The $1.08 million financing for United Steel Company – SULB – was the first export credit agency-backed financing to close in Bahrain for nearly ten years, though this was not the sponsors’ initial preferred financing route. The eventual deal was something of hybrid between a project and export financing, but more noteworthy is that the sponsors were able to raise such a large quantum of debt from a mixture of sources and all at a competitive tenor.

SULB is a joint venture between Foulath, the holding company for several sovereign investors, including the Gulf Investment Corporation, and the Japanese steelmaker Yamato The project entails the construction of a 1.3 million square metre steel plant. This comprises a direct reduction iron ore plant with a nameplate capacity of 1.5 million tonnes per year (tpy) and design capacity of 1.8 million tpy, a melt shop with a nameplate capacity of 800,000 tpy and design capacity of 1.2 million tpy, and a heavy section rolling mill with nameplate capacity of 600,000 tpy and design capacity of 1 million tpy.

The project is located in the Hidd industrial region of Bahrain and is designed to fulfil the increased demand for steel from neighbouring Gulf states. Construction on the project is already underway and is expected to be completed next year. Once completed it will be part of the Middle East’s first ever fully integrated steel production facility, with manufacturing capability stretching from iron ore pelletising through to final product.

The Hidd region has been an important industrial hub in Bahrain ever since the Gulf Investment Corporation commissioned one of the earliest pelletising plants in the region, Gulf Industrial Investment Co (GIIC) in 1984. Several associated industries have sprung up as offshoots of GIIC since then, and the new steel production facility will use feedstock from the neighbouring GIIC plant.

Although steel prices have been volatile, rebar consumption has been high for most of last year in the GCC region because of a consistent construction boom, which is part of the reason why the sponsors were able to obtain such attractive tenor without any long-term offtake agreements. The Middle East is currently a net importer and the new plant will replace roughly 20% of the 4 million tonnes of annual imports into the region.

The sponsors signed the financing in September 2011 but only managed to close the financing six months afterwards, partly because of the intricacies of complying of local laws and regulations governing the financing’s security package and also because of the peculiarities of the documentation, which featured a separate facility agreement for each of the tranches, along with an umbrella common terms agreement.

The deal closed in March last year as $373 million in long-term debt, split equally between the two lead arrangers, BNP Paribas and Societe Generale. The financing breaks down into a $104 million 12-year loan guaranteed by Hermes, a $159 million 12-year loan, guaranteed by K-Sure, a $70 million 12-year loan guaranteed by SERV, and finally a $40 million 7-year uncovered loan.

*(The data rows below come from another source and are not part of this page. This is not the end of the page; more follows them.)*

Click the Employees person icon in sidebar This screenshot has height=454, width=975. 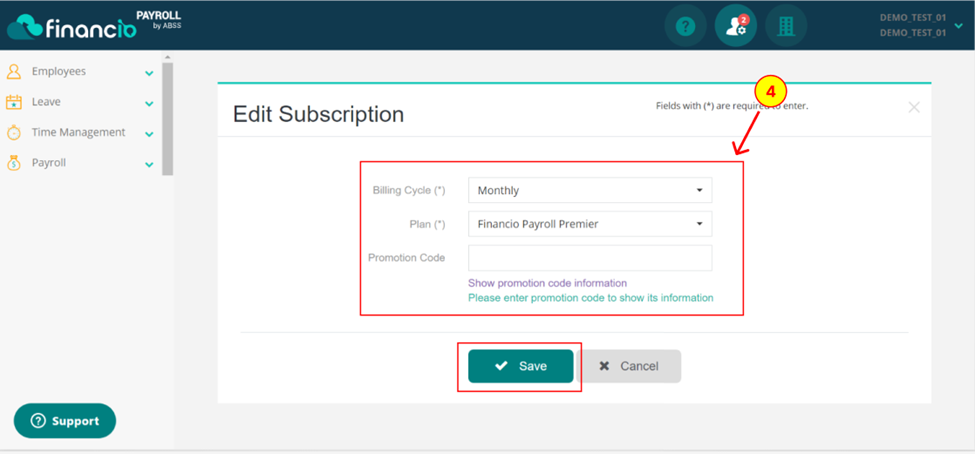click(x=14, y=72)
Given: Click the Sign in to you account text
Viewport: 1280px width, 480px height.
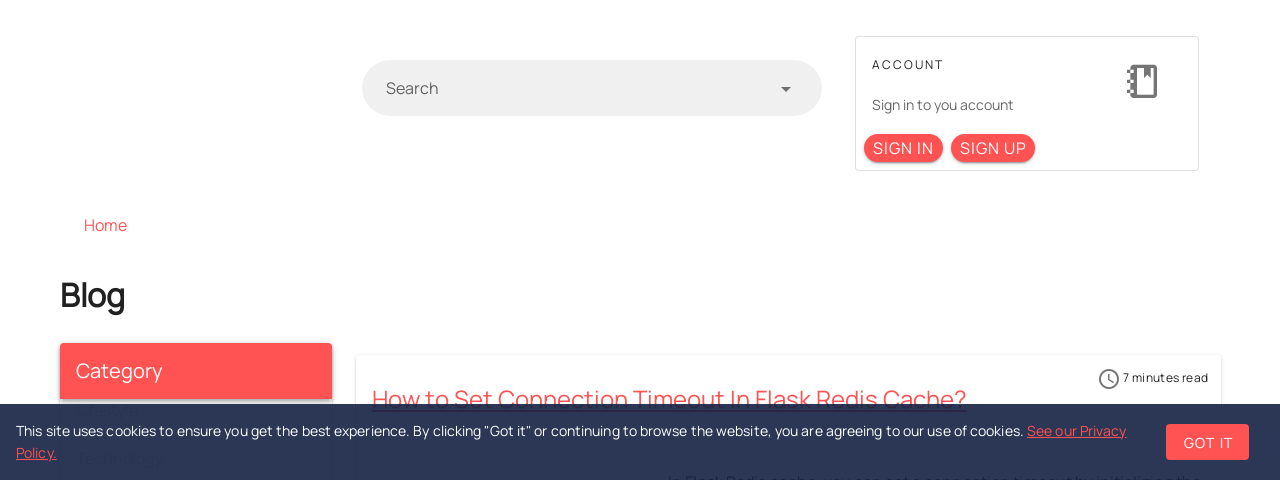Looking at the screenshot, I should tap(942, 105).
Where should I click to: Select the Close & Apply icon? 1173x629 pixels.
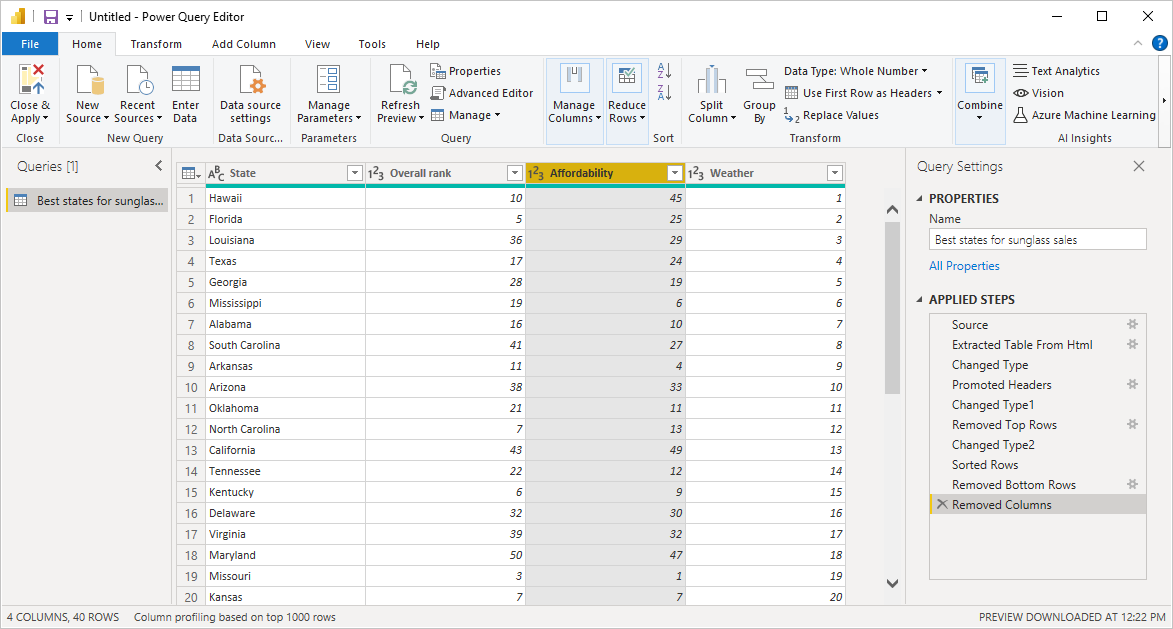pos(29,90)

The appearance of SERV, the Swiss export risk insurer is on the back of SMS Concast’s role as equipment supplier. The sponsors held preliminary discussions with both JBIC and Nexi because Kobe Steel is supplying equipment to the project, but are understood to have preferred the terms on offer from the European and Korean ECAs instead.

The sponsors had not initially wanted to use ECA-backed debt, and had held talks with Japanese lenders Mizuho and SMBC about providing a traditional project financing. But since the sponsors were looking at closing long-term debt they needed political and commercial cover from the ECAs to attract bank support. Given the funding constraints on international lenders, not mention the after-effects of political instability in the region and Bahrain, the ECA route offered by far the best chance of meeting the sponsors’ tenor expectations.

The three ECAs are providing lenders with 95% political risk and 95% commercial risk insurance. There are also a slew of other lender-friendly terms, including a full repayment guarantee in addition to the standard security package, that were designed to get lenders on board. The sponsors are also providing $705 million in equity, which was designed to give the project sufficiently low leverage to attract lenders.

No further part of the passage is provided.